As of 10 a.m. CDT Friday, Tropical Depression Two was located about 270 miles west of Fort Myers Beach, Florida, with sustained winds of 35 mph. The depression was moving to the south at 5 mph.
Through the weekend, the depression is forecast to continue its southward track and eventually approach western Cuba. Along the way, rain and winds from the storm will lead to rough seas along and expanding outward from the depression’s track.
AccuWeather forecasters say that while the storm will remain over open, warm water, the depression will have to fight an uphill battle to have a shot at becoming the first tropical storm of the 2023 Atlantic season.

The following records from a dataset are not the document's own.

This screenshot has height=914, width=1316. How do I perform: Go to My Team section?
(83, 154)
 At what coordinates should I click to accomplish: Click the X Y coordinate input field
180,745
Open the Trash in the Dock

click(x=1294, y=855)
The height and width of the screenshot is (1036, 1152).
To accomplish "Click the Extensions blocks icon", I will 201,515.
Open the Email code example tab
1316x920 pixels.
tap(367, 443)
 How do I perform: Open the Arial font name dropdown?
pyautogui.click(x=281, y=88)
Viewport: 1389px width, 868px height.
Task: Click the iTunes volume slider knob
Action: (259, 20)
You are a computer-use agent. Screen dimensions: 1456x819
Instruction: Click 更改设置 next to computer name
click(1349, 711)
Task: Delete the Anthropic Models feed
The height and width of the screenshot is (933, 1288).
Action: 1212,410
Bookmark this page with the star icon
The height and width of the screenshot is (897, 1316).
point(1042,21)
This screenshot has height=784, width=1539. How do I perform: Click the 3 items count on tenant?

“Wind shear is forecast to keep Tropical Depression Two from gaining additional strength as the week comes to a close and will likely contribute to its downfall over the weekend,” said AccuWeather Senior Meteorologist Matt Rinde.
In terms of direct impacts on the United States, AccuWeather forecasters say the storm’s overall reach will be minimal.
Tropical Depression Two has remained just far enough west of Florida to produce only a glancing blow, according to AccuWeather Senior Meteorologist Dan Pydynowski.
“Copious amounts of tropical moisture in place across the state, in part due to Tropical Depression Two, will help fuel and enhance some locally heavy downpours within showers and thunderstorms, primarily across South Florida,” Pydynowski said.
For anyone headed to the beach this weekend, there can be some rough surf and the potential for rip currents along the Florida Panhandle and portions of the west coast of the peninsula.
By the end of the weekend, the storm will begin to affect portions of Cuba.
“The main impacts will be in the form of heavier rain and thunderstorms as well as higher surf along the western side of the island,” said Rinde. “Some localized flooding will be possible with heavier bands of rain crossing the area.”
During this timeframe, strong wind shear in the vicinity of the Caribbean Sea is likely to cause the storm to deteriorate rapidly and ultimately dissipate.
Even after the circulation from the depression is gone, rain and lingering tropical moisture will continue to bring periods of heavy rain to a swath of Cuba into early next week.
Beyond Tropical Depression Two, AccuWeather forecasters are not expecting a flurry of tropical development in the short term.
“We continue to monitor a few tropical waves across the Atlantic basin, although all of these waves remain poorly organized and do not show signs of tropical development,” explained Pydynowski.
The first named storm of the 2023 Atlantic season will be known as Arlene. Tropical Depression Two isn’t the first organized tropical cyclone forecasters have tracked in the basin this year.
Earlier in May, the National Hurricane Center (NHC) revealed that a subtropical storm developed off the northeastern coast of the United States back in January. The NHC made that discovery after forecasters conducted a reassessment of past weather patterns.
It’s because of that subtropical system in January that the NHC labeled this current storm as Tropical Depression Two.